Rückblick 04. September 2020 | Schwerpunkt SOLIDARITÄT

Spätestens die Kanzlerin hat Solidarität zum Schlüsselbegriff der „Corona-Krise” gemacht. Was bedeutet das? Ist Solidarität am Ende das, was man daraus macht? Alexander Heindl, der zum Thema „Praktiken der Solidarität” forscht, beschreibt sie als kollektive Handlungspraxis der Selbstermächtigung. Ganz praktisch wird es für Betriebsseelsorgerin Ingrid Reidt, wenn sie gemeinsam mit den Netzwerkpartnern nach machbarer Solidarität auch in Coronazeiten sucht. Hans-Ulrich Ender ist Dozent für Soziale Kunst. Er möchte Menschen durch die Entwicklung der Persönlichkeit zur Solidarität befähigen – und sieht das künstlerische Prinzip als wesentlichen Beitrag.

Unsere Gäste waren der Dozent für Soziale Kunst Hans-Ulrich Ender, Pastroralreferntin und Betriebsseelsorgerin Ingrid Reidt und der wissenschaftlich Mitarbeitende der HFPH München Alexander Heindl.
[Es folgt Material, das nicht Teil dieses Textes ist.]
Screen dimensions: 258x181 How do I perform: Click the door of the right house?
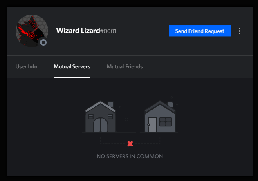tap(152, 125)
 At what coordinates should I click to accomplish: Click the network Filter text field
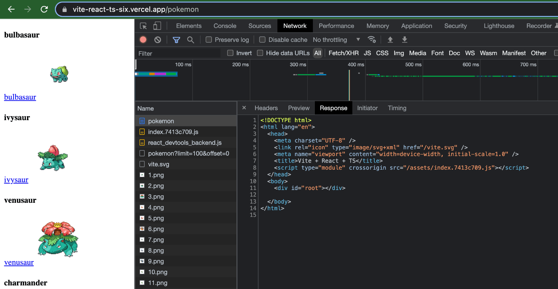click(178, 53)

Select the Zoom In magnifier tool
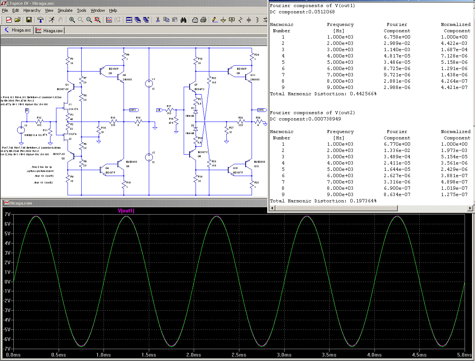pyautogui.click(x=72, y=20)
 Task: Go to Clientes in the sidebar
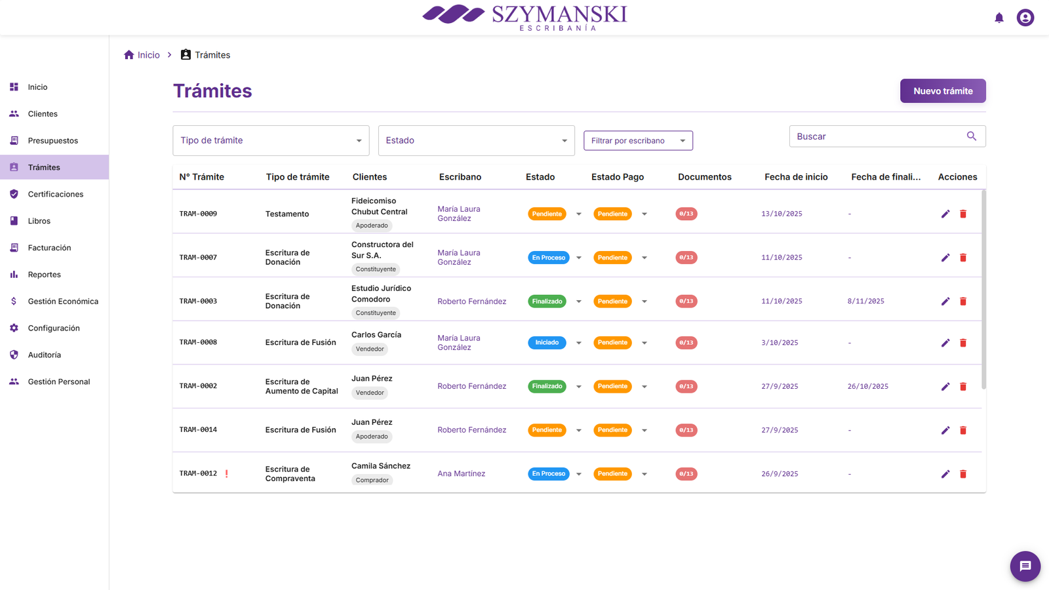coord(43,114)
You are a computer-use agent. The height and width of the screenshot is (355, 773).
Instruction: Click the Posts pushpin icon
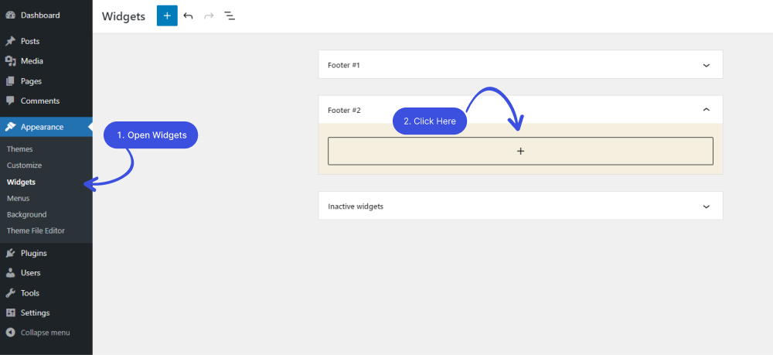[x=10, y=42]
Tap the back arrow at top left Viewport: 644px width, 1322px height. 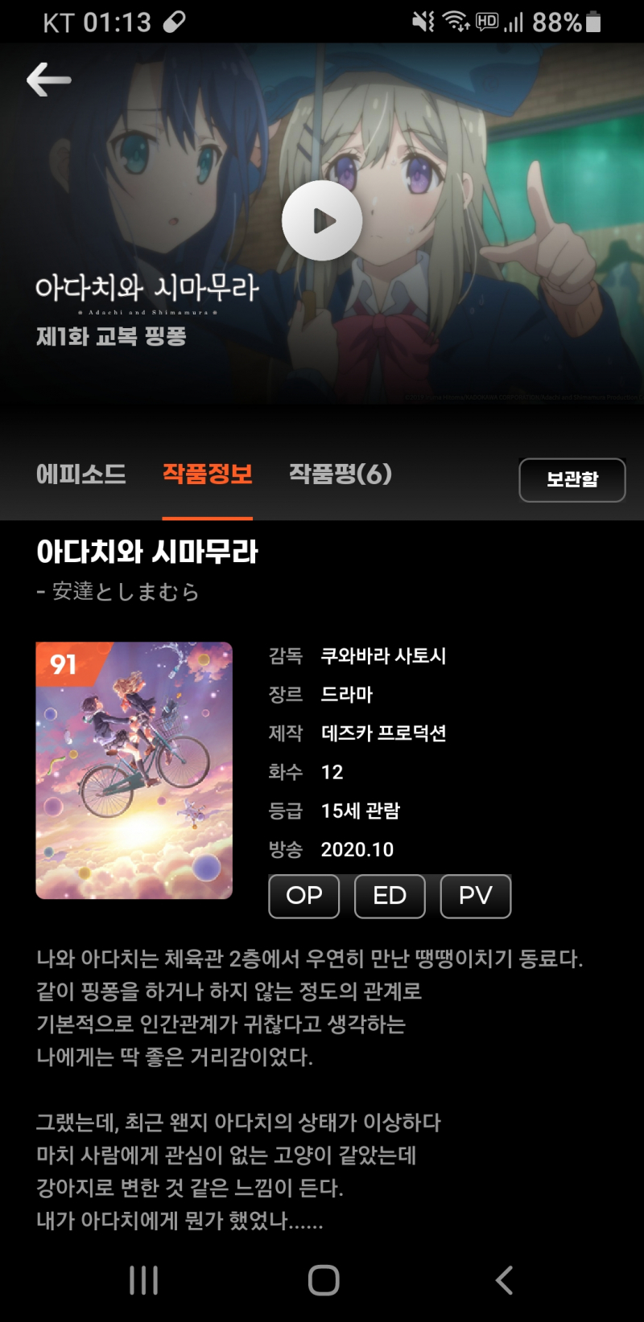pyautogui.click(x=49, y=80)
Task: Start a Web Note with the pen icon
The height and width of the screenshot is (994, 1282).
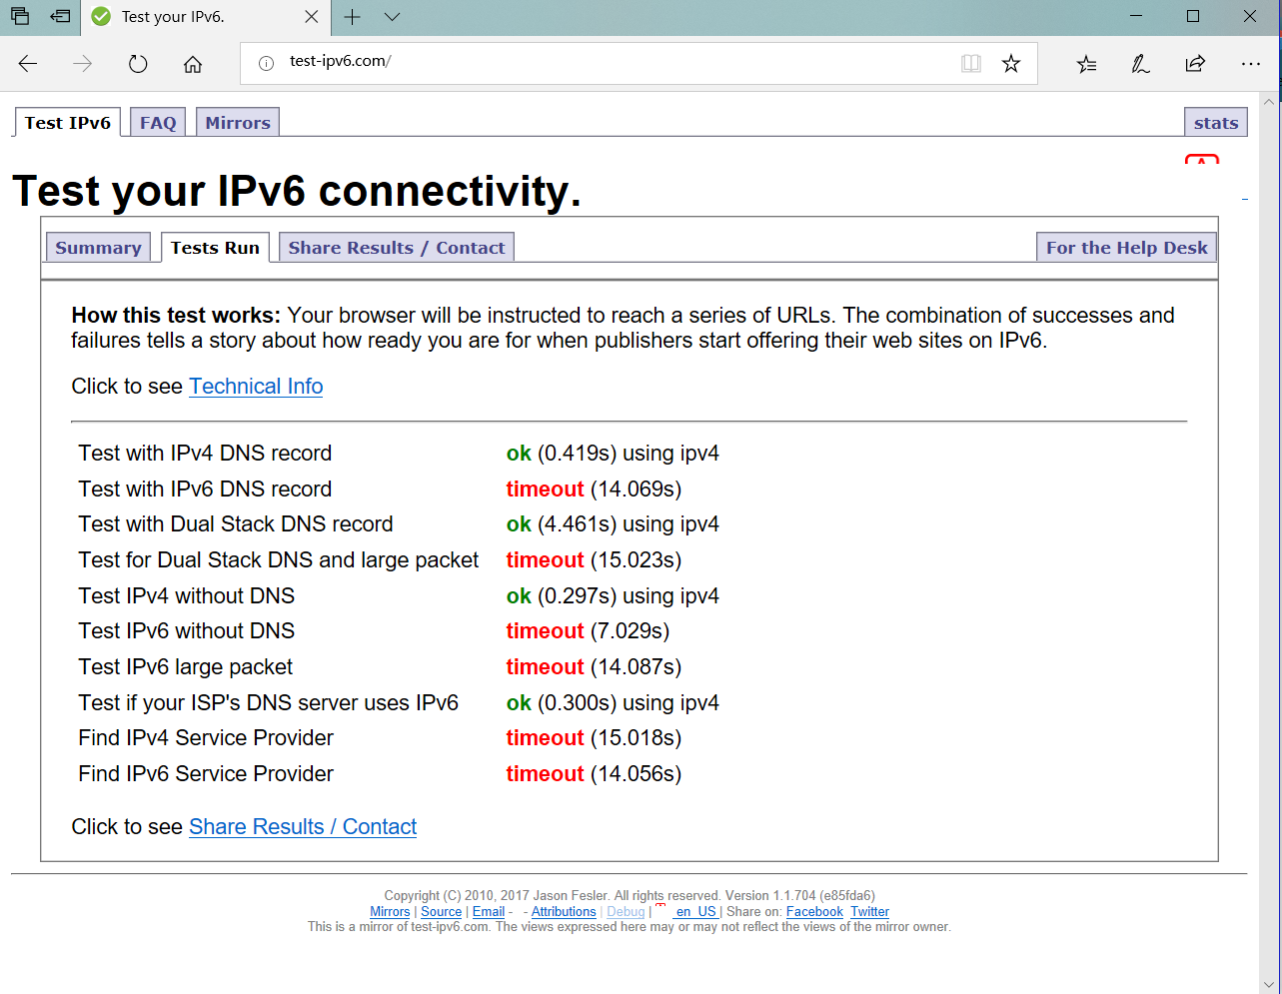Action: pos(1139,63)
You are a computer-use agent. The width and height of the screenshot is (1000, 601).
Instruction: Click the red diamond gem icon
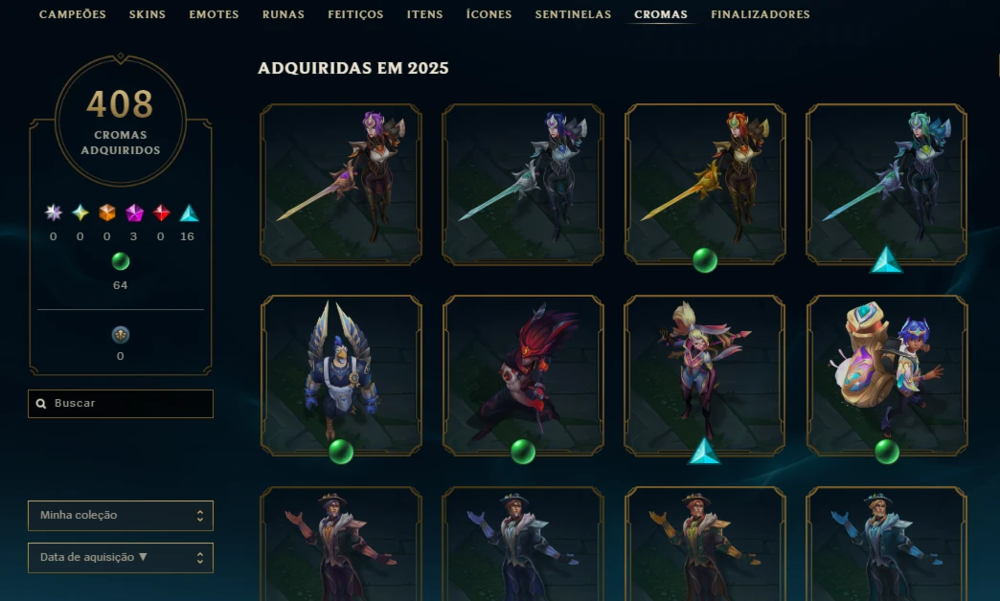(x=161, y=212)
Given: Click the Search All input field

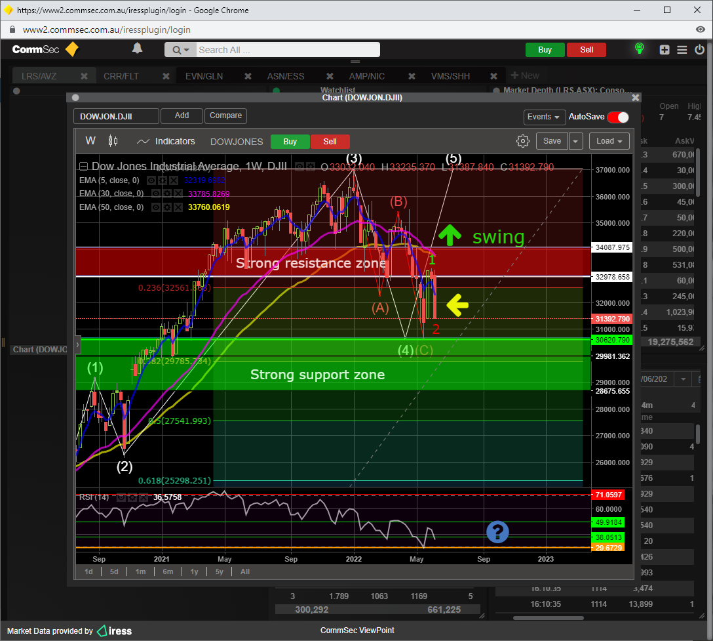Looking at the screenshot, I should [x=287, y=50].
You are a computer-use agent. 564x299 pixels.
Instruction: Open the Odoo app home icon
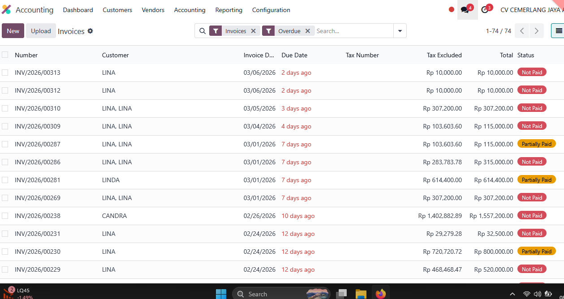pyautogui.click(x=6, y=10)
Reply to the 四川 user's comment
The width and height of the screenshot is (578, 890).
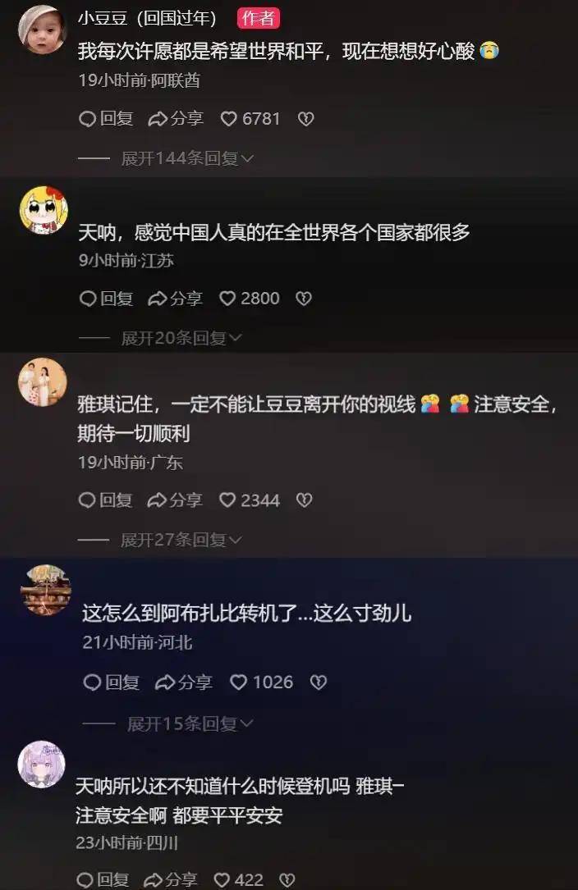103,880

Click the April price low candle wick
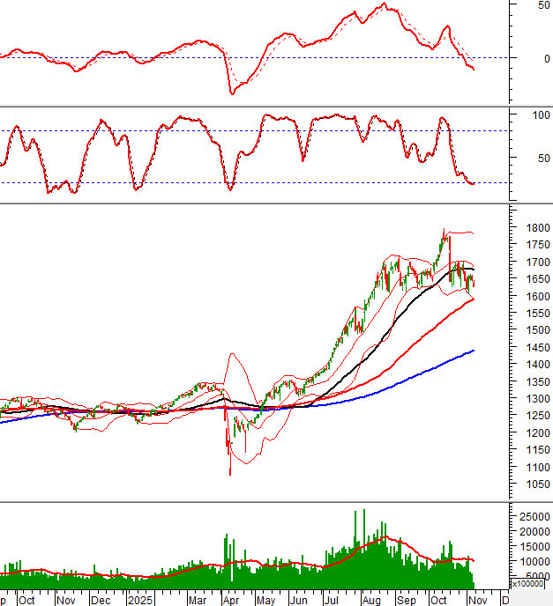(x=230, y=470)
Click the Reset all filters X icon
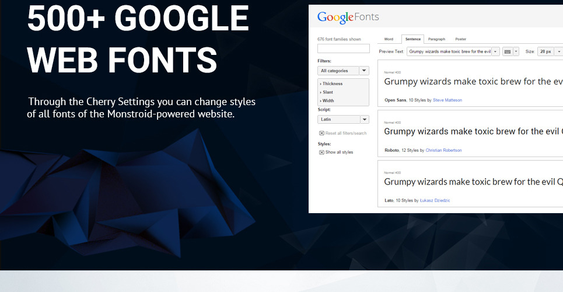Image resolution: width=563 pixels, height=292 pixels. (x=321, y=133)
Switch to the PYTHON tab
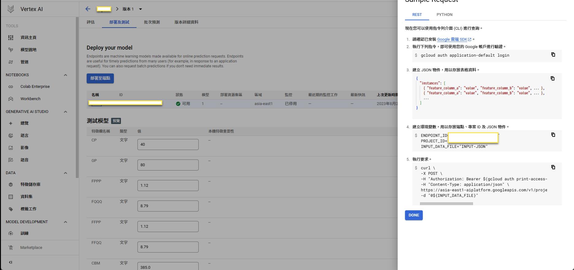Screen dimensions: 574x270 [444, 15]
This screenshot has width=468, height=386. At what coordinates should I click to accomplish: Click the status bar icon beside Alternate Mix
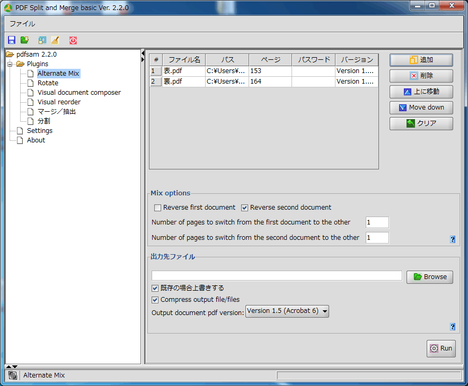point(13,375)
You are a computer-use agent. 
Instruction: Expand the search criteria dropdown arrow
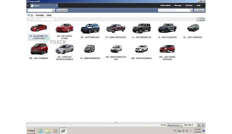pos(191,10)
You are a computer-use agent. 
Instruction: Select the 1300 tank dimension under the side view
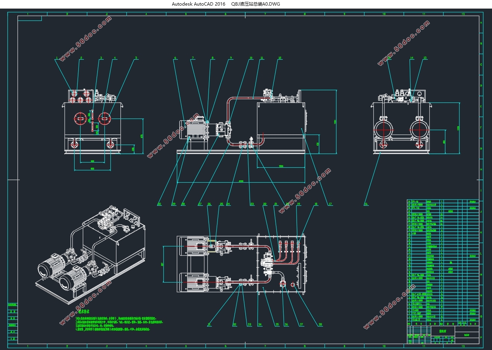tap(280, 166)
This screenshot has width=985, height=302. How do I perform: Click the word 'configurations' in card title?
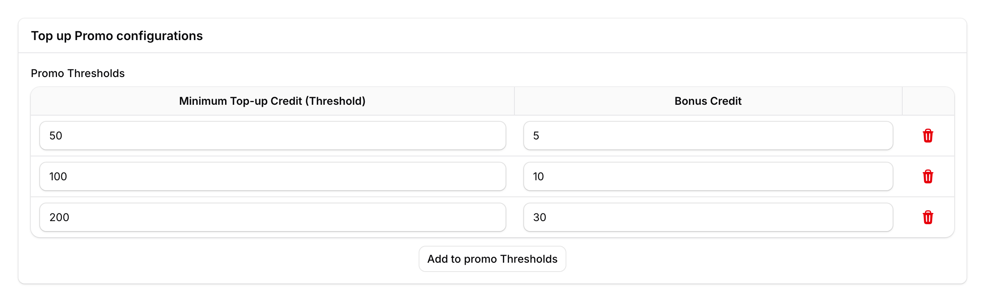click(x=159, y=36)
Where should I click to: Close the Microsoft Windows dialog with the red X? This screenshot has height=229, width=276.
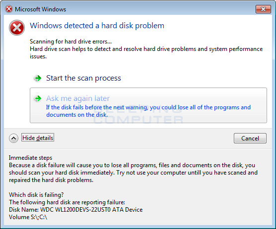click(x=263, y=9)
Die Moderation leitete Christian Jeuck aus dem AGE OF ARTISTS-Netzwerk. Die Begleitung wurde von Dirk Dobiéy übernommen.

Frühwerk #2

Rückblick 10. Juli 2020 | Schwerpunkt Sinnhaftigkeit

Macht Purpose Sinn? „Die Purpose-Debatte ist tot, lang leben die Unternehmen, die jetzt Relevanz bieten können“, meint Sarah Beha. Sie ist Redakteurin für New Management bei der Haufe Group. „Purpose“, so der Titel einer ihrer Beiträge, „ist nicht systemrelevant“. Wenn Timo Meynhardt so etwas liest, dann regt sich in ihm Widerstand. Purpose ist ein zentrales Element des Leipziger Führungsmodells, welches er an der HHL Leipzig mitentwickelt hat. Die Unternehmerin und Theater-/Opernregisseurin Annalena Maas ist kontinuierlich Sinnexpertin. Sie inszeniert an verschiedenen Theatern im deutschsprachigen Raum sowie in der freien Szene. Stets ist sie in ihren Arbeiten auf der Suche nach anderen Möglichkeiten und Sichtweisen.

Frühwerk #2

Unsere Gäste waren Journalistin Sarah Beha, Psychologe und Betriebswirtschaftler Timo Meynhardt und Unternehmerin und Theater-/Opernregisseurin Annalena Maas.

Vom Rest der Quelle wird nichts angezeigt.